Fenomena Aphelion Dikabarkan Melanda Bumi

CUACA: Badan Meteorologi, Klimatologi, dan Geofisika (BMKG) mengungkap anomali fenomena udara dingin di masyarakat akhir-akhir ini.-FOTO DISWAY -
BANDARLAMPUNG - Badan Meteorologi, Klimatologi, dan Geofisika (BMKG) Lampung menjelaskan bahwa fenomena Aphelion dan Perihelion tidak memiliki dampak signifikan terhadap kondisi cuaca di bumi.
Ya, belum lama ini tersebar broadcast terkait fenomena tersebut, yang isinya akan berdampak pada cuaca dan bakal menyebabkan berbagai penyakit.
Menurut Kasi Data dan Informasi BMKG Lampung Rudy Haryanto, Aphelion dan Perihelion merupakan peristiwa astronomi yang siklusional, yang berarti fenomena yang berulang karena bentuk orbit bumi terhadap matahari yang tidak bulat penuh.
BACA JUGA:Kada Perlu Buka Ruang Kritik terhadap Persoalan Publik
Rudy menjelaskan bahwa pada Juli dan Agustus, wilayah Indonesia umumnya sedang atau memasuki musim kemarau.
’’Pada musim kemarau, kondisi tutupan awan minim sehingga pelepasan gelombang panjang sinar matahari atau OLR (outgoing longwave radiation) pada malam hari terjadi lebih optimal," katanya, Senin (7/7).
Hal ini menyebabkan penurunan suhu di musim kemarau pada malam hari lebih cepat dibandingkan penurunan suhu malam hari saat musim hujan.

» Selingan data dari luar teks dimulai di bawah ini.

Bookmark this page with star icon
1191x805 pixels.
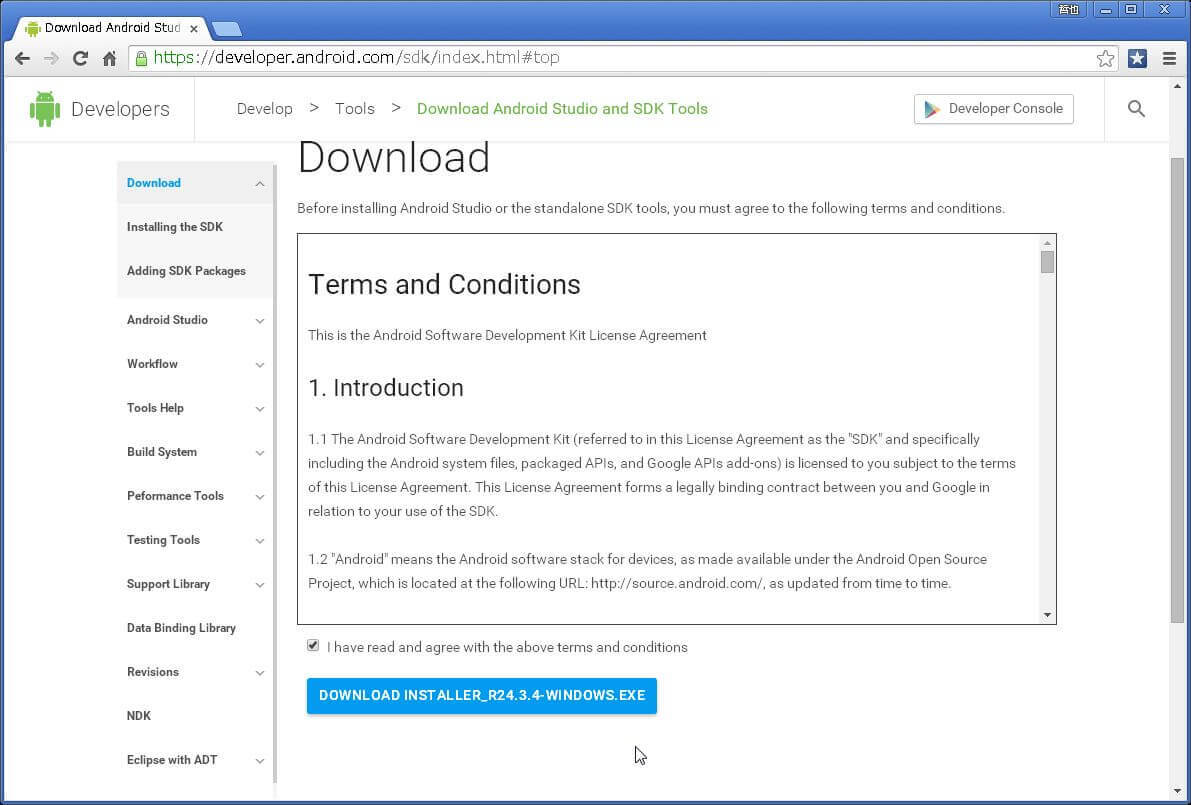(1105, 58)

’’Jadi penurunan suhu bukan karena pengaruh fenomena Aphelion ataupun Perihelion, melainkan karena fenomena yang umum terjadi setiap harinya bergantung pada musim apa yang sedang terjadi," kata Rudy.
Dia berharap masyarakat tidak salah kaprah tentang pengaruh Aphelion dan Perihelion terhadap cuaca di Bumi. Dengan pemahaman yang benar, masyarakat dapat lebih siap menghadapi perubahan cuaca dan musim yang terjadi.

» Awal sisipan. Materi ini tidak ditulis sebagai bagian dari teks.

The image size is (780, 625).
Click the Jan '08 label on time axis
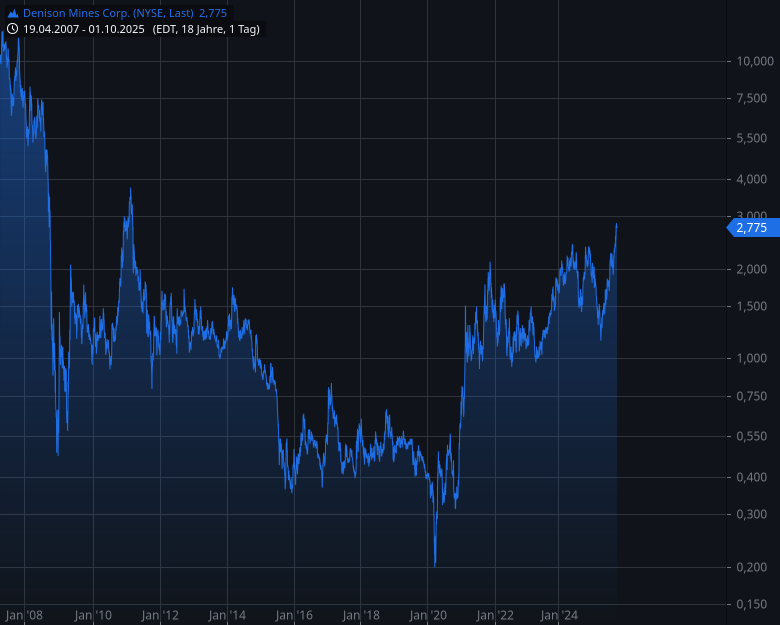24,615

Terpisah, Deputi Bidang Klimatologi BMKG Ardhasena Sopaheluwakan mengungkapkan bahwa anomali fenomena udara dingin di masyarakat akhir-akhir ini karena udara kering dari Australia yang membuat udara saat malam hari lebih dingin dan lebih terasa oleh masyarakat di wilayah selatan garis Khatulistiwa.

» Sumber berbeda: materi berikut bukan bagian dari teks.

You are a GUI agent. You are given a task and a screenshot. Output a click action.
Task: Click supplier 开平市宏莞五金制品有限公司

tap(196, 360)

"Kalau mengenai hawa dingin yang sekarang itu sebenarnya akan lebih didominasi oleh kejadian yang di selatan Khatulistiwa, khususnya saudara-saudara kita yang di pulau Jawa, Jawa Tengah, Jawa Timur, itu karena udara kering yang dari Australia itu, monsun Australia-nya sifatnya lebih kering," ujar Ardhasena dalam konferensi pers secara daring pada Senin, 7 Juli 2025.
Adapun terkait fenomena Aphelion, yang merupakan momen ketika Bumi 'berjauhan' sejenak dari pusat tata surya.
Meskipun timingnya yang kebetulan sama, Ardhasena menjelaskan bahwa udara dingin ini tidak berkaitan dengan fenomena Aphelion.
"Jika memang dia yang menyebabkan suhu dingin, kan mestinya terjadi di seluruh wilayah bumi, tetapi kan tidak demikian," jelasnya.